¿Comunicación sin seguridad de Estado?

La colegiación obligatoria de periodistas no existe, de hecho, ni en Venezuela ni en ninguna parte del mundo. Hasta hace algunos años se impuso por ley en solo nueve países de Latinoamérica, pero nunca se aplicó, por cierto, en acatamiento explícito o implícito a la directriz de los empresarios de la Sociedad Interamericana de Prensa (SIP), que condenaron esa práctica en todas las instancias internacionales.

 El modelo adoptado en casi todos los países es el de Estados Unidos, donde conviven la Sociedad de Periodistas Profesionales (SPJ) y la Asociación Americana de la Prensa No Profesional (UAPAA).

En Venezuela, el 70 por ciento (cifra del profesor Marcelino Bisbal) de los formadores de opinión  no son periodistas. Con la particularidad de que ambas categorías reproducen mayoritariamente las mismas carencias y vicios que generan la baja calidad de la información que actualmente consumimos, lo cual indica que la titularidad universitaria no es garantía de una relación democrática, dinámica  y constructiva, entre los comunicadores y la sociedad venezolana,  integralmente considerada.

La lucha, en todo caso, debería ser por una mejor formación académica -a la cual nadie debería oponerse- que permita corregir graves desviaciones éticas como subordinar la información a la libertad de expresión. Es notorio que los contenidos noticiosos son verticalmente diseñados en base a posiciones políticas e ideológicas –ya asumidas editorialmente y sin disimulos- por los medios privados nacionales e internacionales, para desestabilizar a gobiernos democráticos y escamotearles el derecho a defender su legitimidad ante la audiencia internacional.

En seguimiento de esa línea, la “información” convierte expectativas en realidades, y apela a protestas minoritarias violentas o descontentos individuales o grupales,  para presentarlos como imágenes de conmoción general, o de revueltas populares inexistentes -para citar solo los excesos aparentemente más inocentes.

Esta modalidad de subversión social aceptada, -más por impotencia  que por voluntad espontánea de la opinión pública - está vivamente ejemplificada en América Latina por los golpes mediáticos contra Salvador Allende y Hugo Chávez en 1973 y 2002, respectivamente, y ahora por intentos similares, fallidos pero continuos, contra los presidentes Nicolás Maduro y los mandatarios de Ecuador, Bolivia y Argentina, entre otros.

Recientemente, la presidenta argentina Cristina Kirchner, aludiendo la tendencia mediática a convertir la información en bandera política, preguntaba ¿qué sucede si una información se lanza para generar un efecto económico negativo, -como una corrida bancaria o la compra masiva de dólares- que  deteriora al Gobierno, pero al final perjudica a todos los ciudadanos?

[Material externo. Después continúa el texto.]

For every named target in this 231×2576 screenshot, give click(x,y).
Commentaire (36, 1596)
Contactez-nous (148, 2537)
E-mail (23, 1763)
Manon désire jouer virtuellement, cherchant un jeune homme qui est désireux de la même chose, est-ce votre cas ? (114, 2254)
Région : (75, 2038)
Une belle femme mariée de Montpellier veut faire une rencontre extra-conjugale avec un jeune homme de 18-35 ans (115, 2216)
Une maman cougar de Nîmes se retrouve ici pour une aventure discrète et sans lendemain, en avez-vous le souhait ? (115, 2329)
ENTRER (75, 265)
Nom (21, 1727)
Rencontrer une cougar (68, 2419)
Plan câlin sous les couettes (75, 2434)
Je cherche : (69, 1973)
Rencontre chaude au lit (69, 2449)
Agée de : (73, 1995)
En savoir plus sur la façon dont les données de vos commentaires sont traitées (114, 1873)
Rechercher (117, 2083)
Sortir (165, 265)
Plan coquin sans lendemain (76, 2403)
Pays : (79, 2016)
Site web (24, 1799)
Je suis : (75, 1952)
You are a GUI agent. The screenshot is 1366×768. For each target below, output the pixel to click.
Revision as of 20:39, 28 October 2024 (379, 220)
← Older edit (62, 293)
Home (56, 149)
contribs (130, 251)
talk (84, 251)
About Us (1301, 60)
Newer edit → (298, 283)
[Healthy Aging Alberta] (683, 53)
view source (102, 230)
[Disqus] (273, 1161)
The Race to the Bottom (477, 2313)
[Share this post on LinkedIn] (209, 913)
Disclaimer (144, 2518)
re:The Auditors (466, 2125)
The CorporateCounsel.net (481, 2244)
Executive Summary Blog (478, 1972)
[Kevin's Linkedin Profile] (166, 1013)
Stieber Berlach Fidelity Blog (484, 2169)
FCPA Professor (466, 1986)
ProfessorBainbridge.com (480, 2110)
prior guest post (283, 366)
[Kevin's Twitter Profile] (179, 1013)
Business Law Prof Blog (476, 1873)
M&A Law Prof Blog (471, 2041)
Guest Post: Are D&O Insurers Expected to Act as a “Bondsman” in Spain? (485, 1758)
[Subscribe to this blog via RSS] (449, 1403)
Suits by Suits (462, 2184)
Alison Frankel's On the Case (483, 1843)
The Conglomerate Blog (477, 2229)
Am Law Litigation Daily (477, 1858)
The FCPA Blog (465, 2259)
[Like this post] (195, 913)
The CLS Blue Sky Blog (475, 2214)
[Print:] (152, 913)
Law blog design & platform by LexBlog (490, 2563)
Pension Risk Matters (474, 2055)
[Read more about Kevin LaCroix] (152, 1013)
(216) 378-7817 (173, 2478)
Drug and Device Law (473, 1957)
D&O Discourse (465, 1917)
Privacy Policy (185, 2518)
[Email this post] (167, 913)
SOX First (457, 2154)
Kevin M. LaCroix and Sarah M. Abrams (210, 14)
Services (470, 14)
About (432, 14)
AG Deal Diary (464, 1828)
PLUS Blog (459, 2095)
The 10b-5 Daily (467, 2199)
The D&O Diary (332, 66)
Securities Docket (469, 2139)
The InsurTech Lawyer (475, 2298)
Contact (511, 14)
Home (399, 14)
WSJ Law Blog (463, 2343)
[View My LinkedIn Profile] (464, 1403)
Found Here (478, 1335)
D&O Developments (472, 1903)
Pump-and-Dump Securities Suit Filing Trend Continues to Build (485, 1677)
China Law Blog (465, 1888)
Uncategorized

Este comportamiento mediático, dudosamente legal y claramente reñido con la ética periodística,  está generando un fuerte debate internacional entre gobernantes, legisladores, políticos,  ONGs, pedagogos, periodistas, comunicadores, investigadores, académicos y partidos políticos, sobre cómo asegurar la transparencia informativa de los medios y al propio tiempo fijarle límites razonables en materia de seguridad de Estado.

El debate, contextualizado en esos términos, ya tiene perfil legislativo en  Argentina,  Ecuador y otros países,  con base en el principio -consagrado en todas las constituciones  del mundo- de que no puede haber libertad sin responsabilidad. Si el precepto es válido para todos los ciudadanos, también debería serlo para los medios de comunicación. A menos que sus propietarios y operadores, en vez de ciudadanos, sean extraterrestres.